EBS Volume Rightsizing Discipline
Most EBS volumes are oversized. The audit that catches it and the savings that follow.
The audit
The volume rightsizing audit collects three metrics. Per-EBS storage utilisation (used bytes vs provisioned), per-EBS IOPS (provisioned vs consumed), and a top-N list sorted by absolute waste. Top 10 volumes typically account for 60-80% of optimisation potential, which is where the focused work pays back.
- Per-EBS storage utilisation. Used bytes vs provisioned via CloudWatch agent; the basic waste indicator.
- Per-EBS IOPS. Provisioned vs consumed; gp3 decouples IOPS from size, gp2 couples them; many teams overprovision both.

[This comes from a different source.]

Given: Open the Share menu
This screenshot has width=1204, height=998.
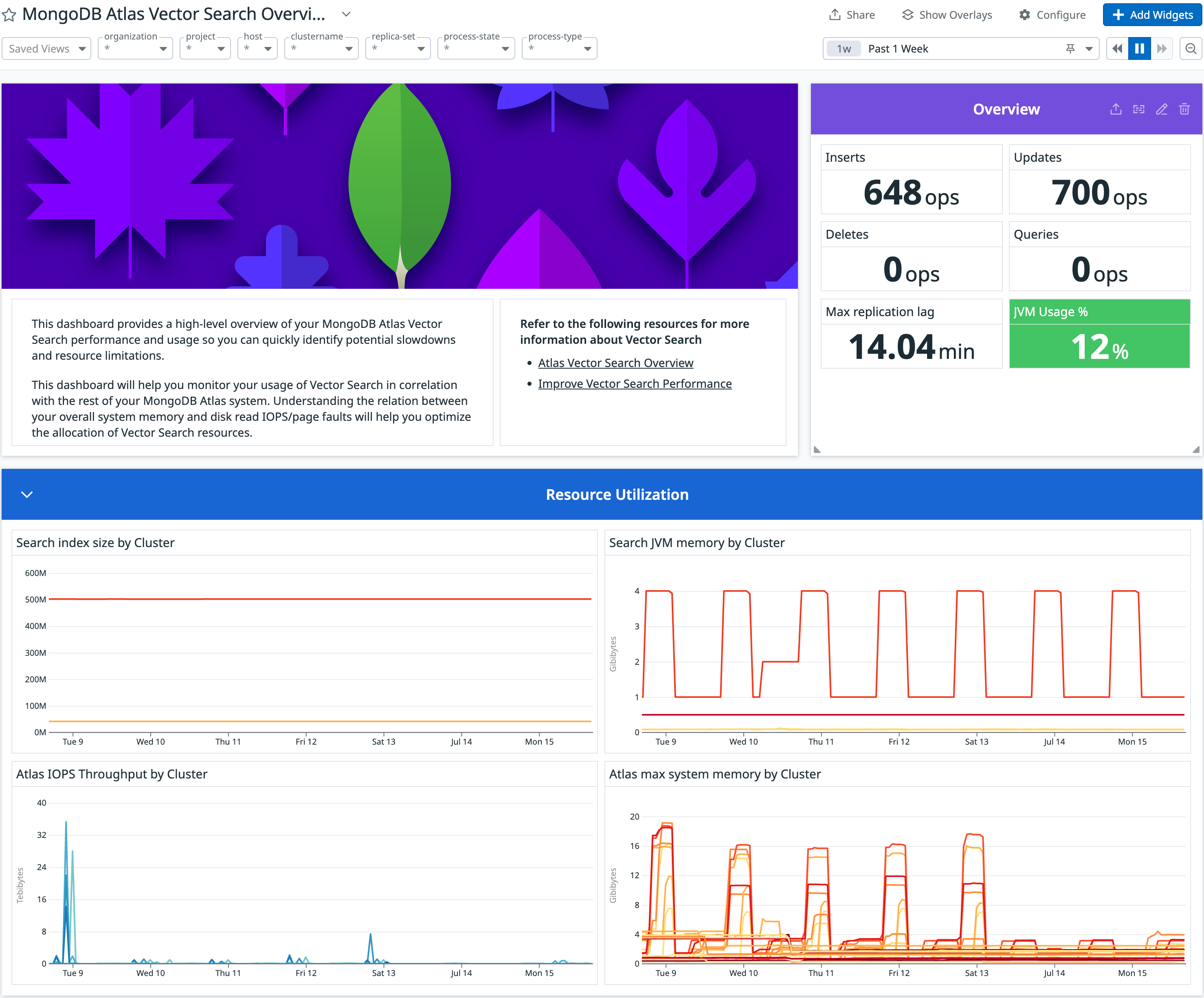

- Top-N waste list. Sorted by absolute waste (provisioned minus consumed); top 10 account for 60-80% of optimisation potential.
- Per-volume audit deliverable. Documented utilisation and IOPS shape; supports rightsizing decisions.
Right-sizing down
Right-sizing down has rules. Storage utilisation under 50% sustained for 30 days is a candidate; EBS shrinking is operationally risky so most teams replace at instance refresh rather than online; IOPS utilisation under provisioned means dropping the IOPS provision because gp3’s 3000 baseline is the default.
- Under 50% for 30 days. Candidate for resize down; the sustained utilisation rule.
- Shrink at refresh. Online shrinking is operationally risky; replace at instance refresh during the next deploy.
- Drop IOPS provision. Under-consumed IOPS get dropped; gp3 baseline 3000 IOPS is the default.
- Per-volume rightsize plan. The plan documented per volume; supports staged execution across the fleet.
Upgrade gp2 to gp3
gp3 is universally better than gp2 for new workloads: same storage, higher baseline performance, lower cost per GB. Migration is a single modify-volume API call per existing volume, online with no downtime; performance often improves and cost drops 20%. The reason teams haven’t done it is that it requires explicit action.
- gp3 universally better. Same storage, higher baseline performance, lower cost per GB.
- Single API call migration.
modify-volume; online, no downtime; the migration is mechanically trivial. - 20% cost drop. Performance often improves; the migration pays back immediately.
- Per-fleet migration tracker. Documented gp2-to-gp3 progress; supports completing the migration at fleet scale.
Typical savings
First-pass audits find 30-50% of EBS spend reducible without performance loss, mostly from oversized provisions and unnecessarily-high IOPS. Recurring quarterly audits find another 5-10% each time as workloads grow and oversizing creeps back; automation tools generate recommendations that engineers approve and apply.
- 30-50% first-pass. Reducible without performance loss; mostly oversized provisions and unnecessarily-high IOPS.
- 5-10% recurring quarterly. Workloads grow; oversizing creeps back; the audit is a recurring discipline.
- Automation tools. AWS Compute Optimizer, third-party FinOps platforms generate recommendations; engineers approve and apply.
- Per-quarter savings tracking. Documented savings per cycle; supports continued investment in the discipline.
What to watch out for
Three risks deserve attention. Burst credit dynamics on gp2 (right-sizing can eliminate burst capacity needed during peaks); snapshot lineage (volume deletion after replacement should not orphan snapshots); filesystem expansion is one-way easy and contraction is hard, so plan for growth and right-size conservatively rather than aiming for 100% utilisation.
- Burst credit dynamics. gp2 uses I/O credits; right-sizing storage may eliminate burst capacity needed during peaks.
- Snapshot lineage. Volume deletion after replacement should not orphan snapshot ancestry; verify before deletion.
- Expansion easy, contraction hard. Filesystem expansion is one-way easy; plan for growth, right-size conservatively.
- Per-rightsize verification. Each rightsize verified for performance hold; supports safe execution.